→ **SET PROBLEM**:
Please find each line below that contains the word "image" and copy it out.

── SOURCE MATERIAL ──

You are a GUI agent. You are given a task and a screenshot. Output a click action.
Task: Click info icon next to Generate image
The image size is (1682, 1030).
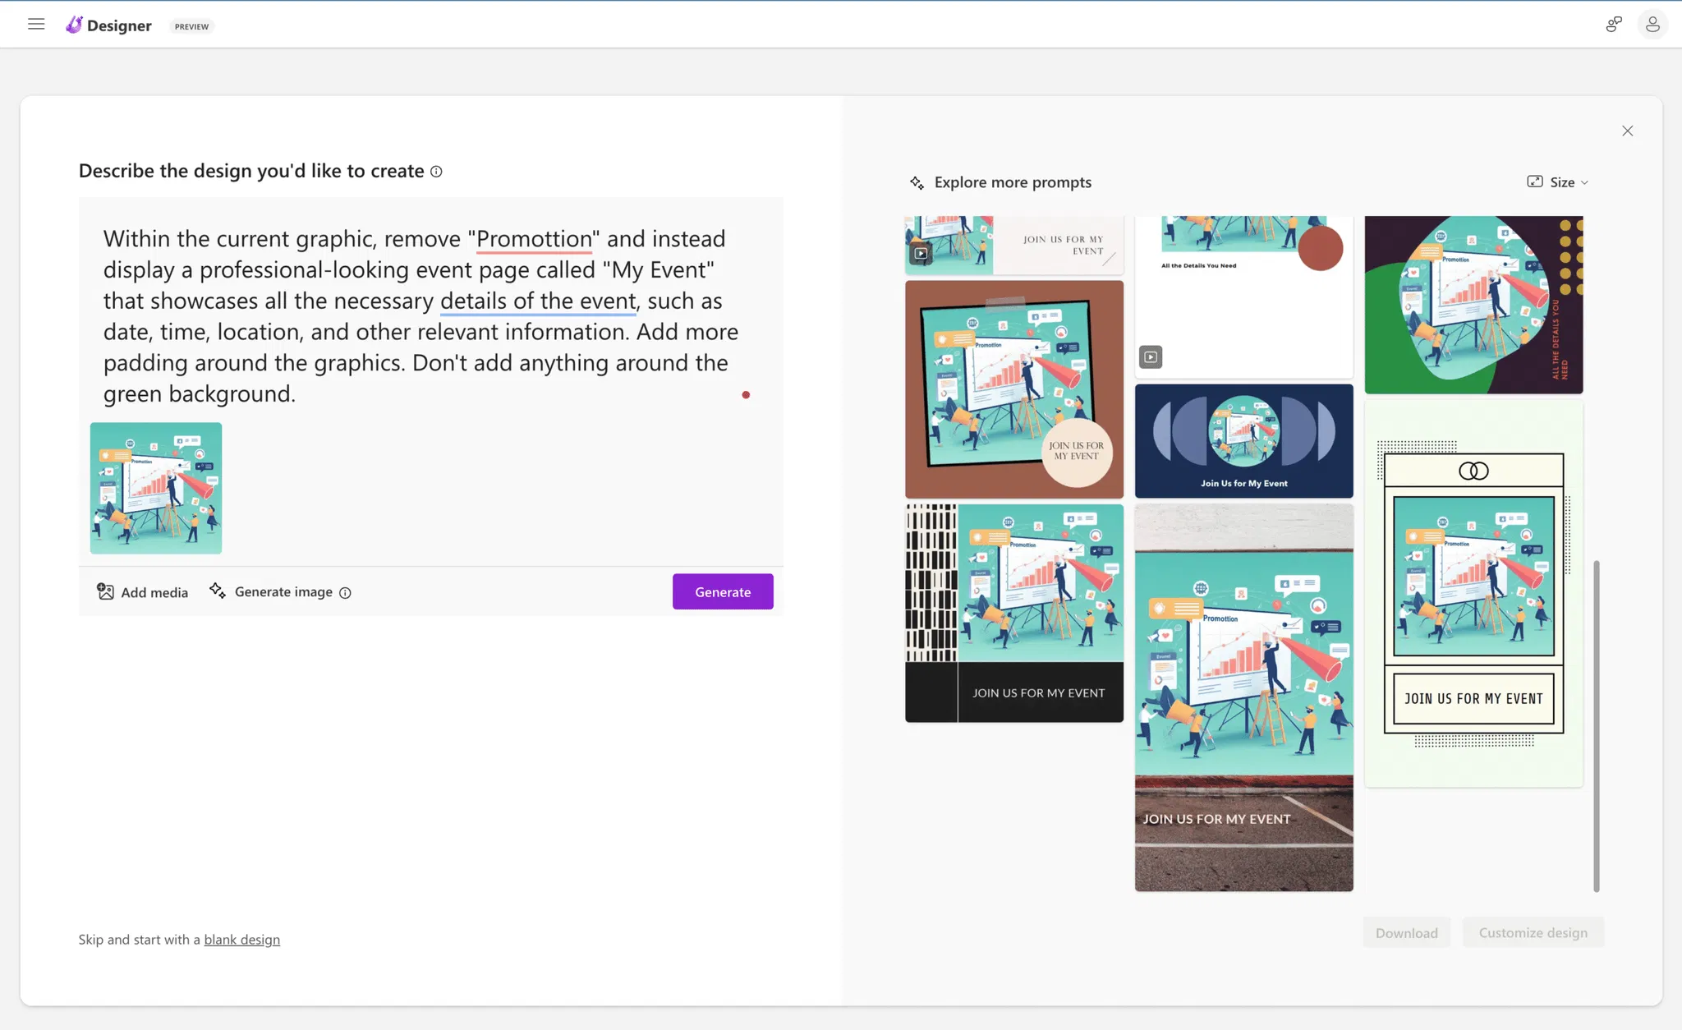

───
── SOURCE MATERIAL ──

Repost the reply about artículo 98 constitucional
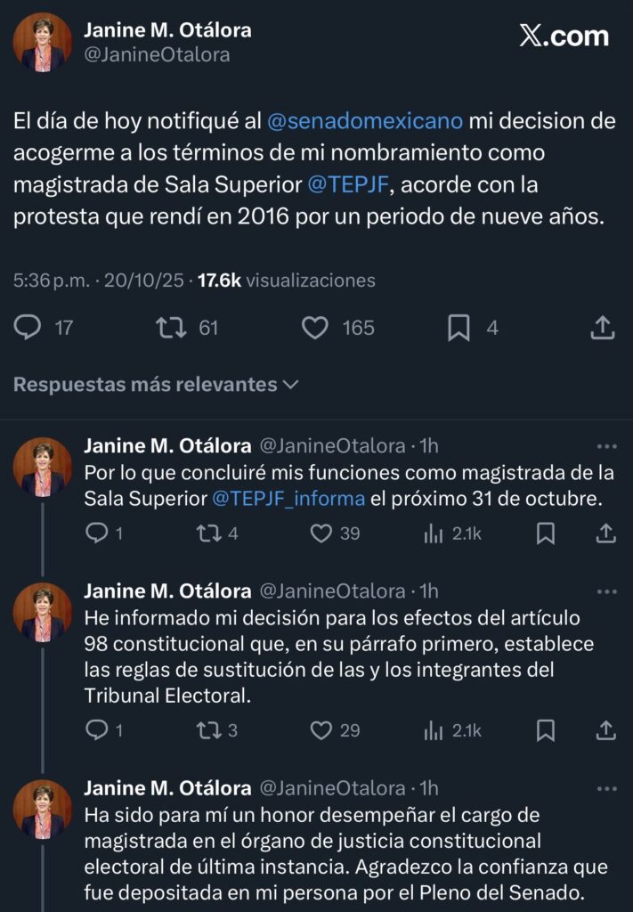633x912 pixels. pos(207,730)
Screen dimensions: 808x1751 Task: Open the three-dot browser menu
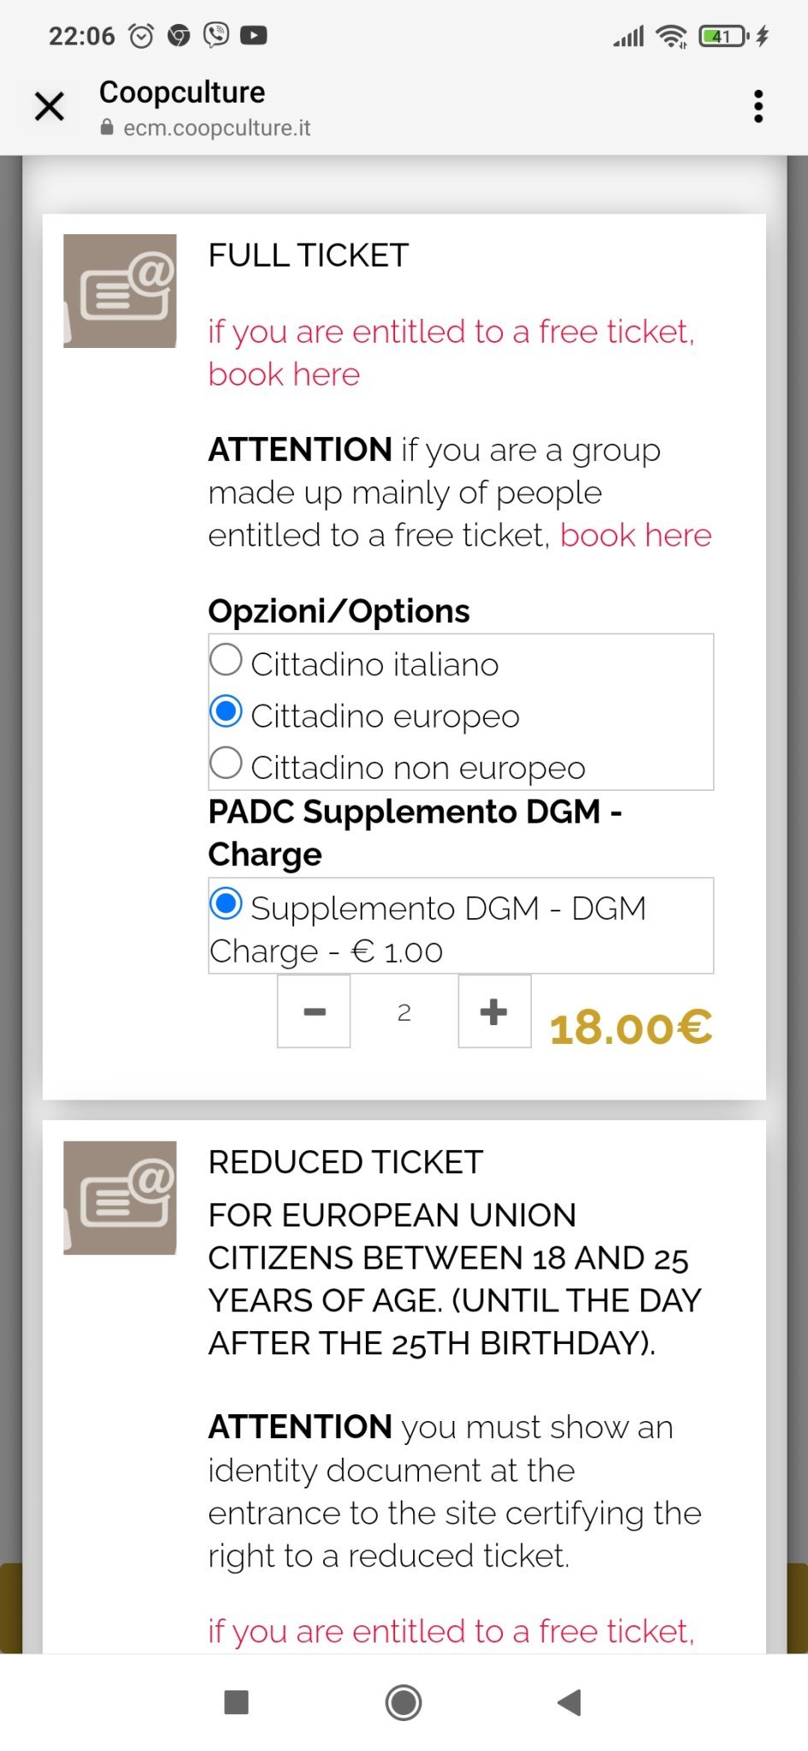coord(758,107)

───

→ **TASK OUTPUT**:
Task: Click info icon next to Generate image
The image size is (1682, 1030).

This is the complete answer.